Permission d’aider : Refusée

Fini le temps où échanger quelques travaux manuels contre le gîte et le couvert n’offusquaient pas.

Désormais, en cas de volonté d’accorder son temps à une cause, c’est à vos frais que vous devrez vous loger et vous nourrir.

Dans une époque où les jeunes ne sont pas reconnus pour leur capacité, que leur reste-t-il ? Le bénévolat (pas loin de ressembler au système qu’ils connaissent déjà fort bien appelé couramment : stage), l’humanitaire, pourquoi pas ?

Ambition louable que de vouloir accorder son temps gratuitement pour aider, lutter pour une cause qui tient à cœur. Quelques associations proposent même des missions de bénévolat dès 14 ans. La générosité n’a pas d’âge. Mais par contre, elle a un prix !

Prêts pour la désillusion?

Loin des naïves ambitions généreuses nourries à renfort de héros parcourant le monde pour aider son prochain, désormais, il faut être diplômé ET avoir l’expérience ET  l’argent pour envisager de partir en mission humanitaire. Impossible à dire le nombre d’association, de structure, d’ONG contactées afin d’offrir les services gratuits de deux mains agiles et d’un cœur débordant de bonne volonté. Et ce, depuis des années (oui, une quinzaine environ, donc le phénomène n’est pas nouveau). C’est avec grand plaisir qu’ils vous accueillent, si…
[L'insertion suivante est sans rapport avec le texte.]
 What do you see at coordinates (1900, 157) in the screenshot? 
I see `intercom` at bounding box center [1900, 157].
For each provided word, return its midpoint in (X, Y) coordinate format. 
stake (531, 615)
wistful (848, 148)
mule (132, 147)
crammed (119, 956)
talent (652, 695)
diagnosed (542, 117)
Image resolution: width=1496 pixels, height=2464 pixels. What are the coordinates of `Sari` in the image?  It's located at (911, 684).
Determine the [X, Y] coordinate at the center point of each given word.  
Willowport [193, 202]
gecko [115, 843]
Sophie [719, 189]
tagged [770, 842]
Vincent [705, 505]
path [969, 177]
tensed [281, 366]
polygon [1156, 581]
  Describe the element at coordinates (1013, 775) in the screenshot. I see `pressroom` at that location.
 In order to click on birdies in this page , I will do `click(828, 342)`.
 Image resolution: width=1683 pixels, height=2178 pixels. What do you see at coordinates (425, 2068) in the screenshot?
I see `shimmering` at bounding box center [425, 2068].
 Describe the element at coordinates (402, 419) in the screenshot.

– Vous achetez le billet d’avion pour aller en mission : à la rigueur, c’est vous qui choisissez d’aller là-bas donc passe encore de payer le déplacement.

– Vous payez votre logement et votre nourriture : que ce soit dans la structure accueillante ou pas, il faudra payer. Non, mais ce n’est pas l’hôtel ici ! Ah non, c’est pire. Car les locaux sont souvent vétustes, délabrés et si vous avez la chance d’y trouver un coin repas présentable, estimez-vous heureux. En soi, rien d’insurmontable, mais quand il faut payer pour accéder à ce type d’hébergement, ça agace légèrement.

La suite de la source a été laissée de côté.